Une métanalyse récente publiée dans la revue Nature Medicine met en lumière les dangers liés à la consommation de viandes transformées, même en petites quantités. Des chercheurs affirment que le risque pour la santé augmente dès les plus faibles niveaux d’ingestion, mettant ces viandes au centre des préoccupations sanitaires.
Connues pour leur mauvaise réputation nutritionnelle, les viandes transformées sont souvent associées à des maladies telles que le cancer ou le diabète. Cependant, cette nouvelle étude suggère qu'aucune quantité, même infime, n'est sans risque.
viandes transformées : un danger croissant
Le rapport, élaboré par l'Institute for Health Metrics and Evaluation de l’Université de Washington, s’appuie sur plus de 70 recherches antérieures englobant des millions de participants à l’échelle mondiale.
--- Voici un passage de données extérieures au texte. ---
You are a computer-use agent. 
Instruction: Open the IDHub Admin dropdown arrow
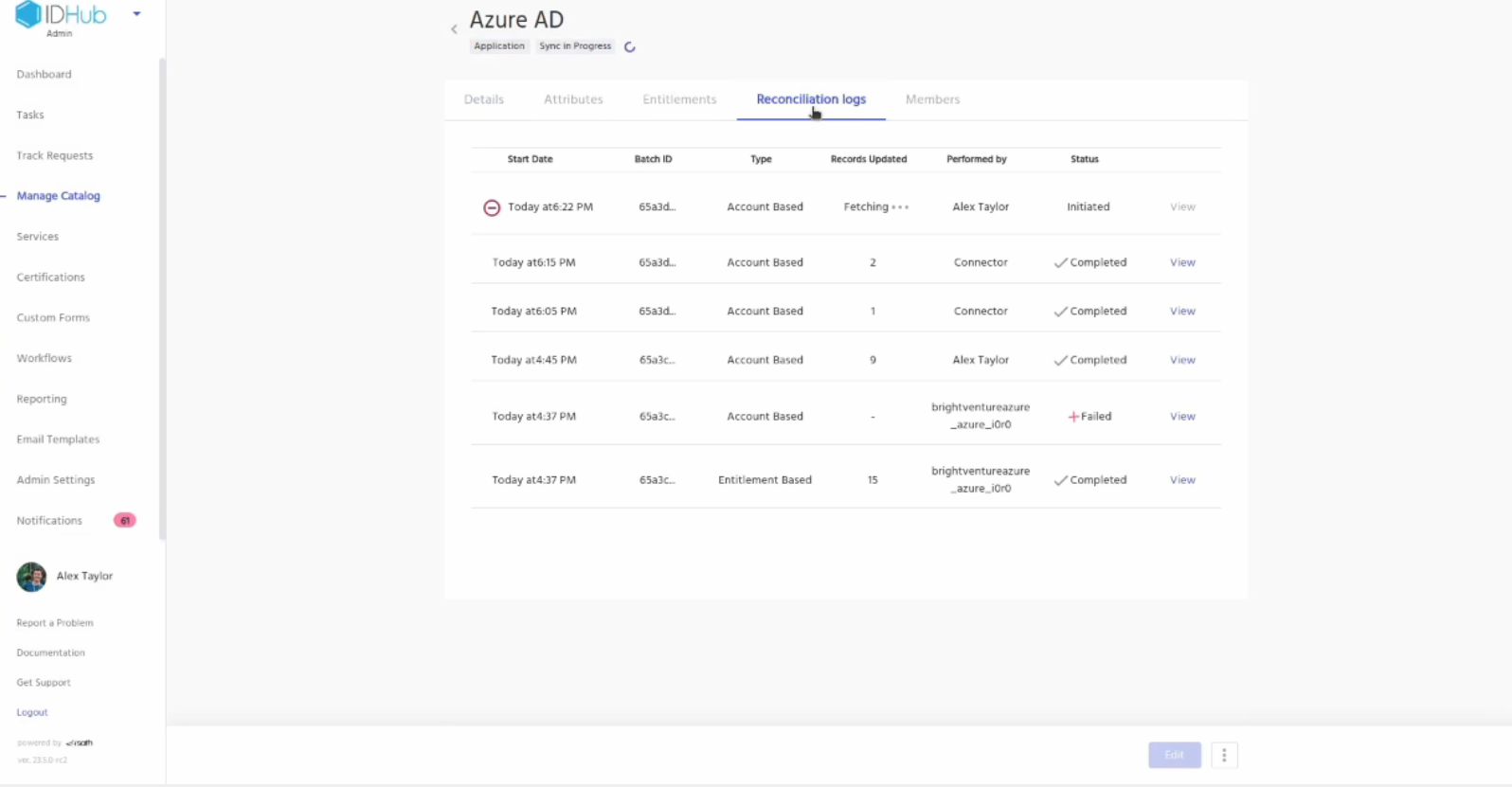pyautogui.click(x=137, y=14)
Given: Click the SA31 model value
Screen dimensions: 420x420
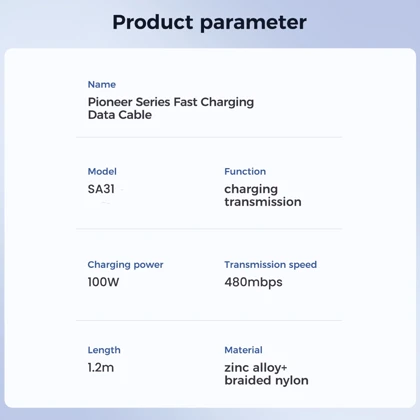Looking at the screenshot, I should click(101, 189).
Les résultats montrent qu’une consommation quotidienne, même équivalente à celle d’un simple hot-dog (environ 50 g), est liée à un risque accru de diabète de type 2 d’au moins 11 %, de 7 % pour le cancer colorectal, et de 15 % pour les cardiopathies ischémiques.
Ces viandes, souvent fumées, salées ou conservées avec des additifs chimiques, contiennent des éléments tels que les amines hétérocycliques et les hydrocarbures aromatiques polycycliques, soupçonnés de favoriser la formation de cellules cancéreuses. Les chercheurs soulignent que même des consommations très faibles montrent des augmentations mesurables du risque.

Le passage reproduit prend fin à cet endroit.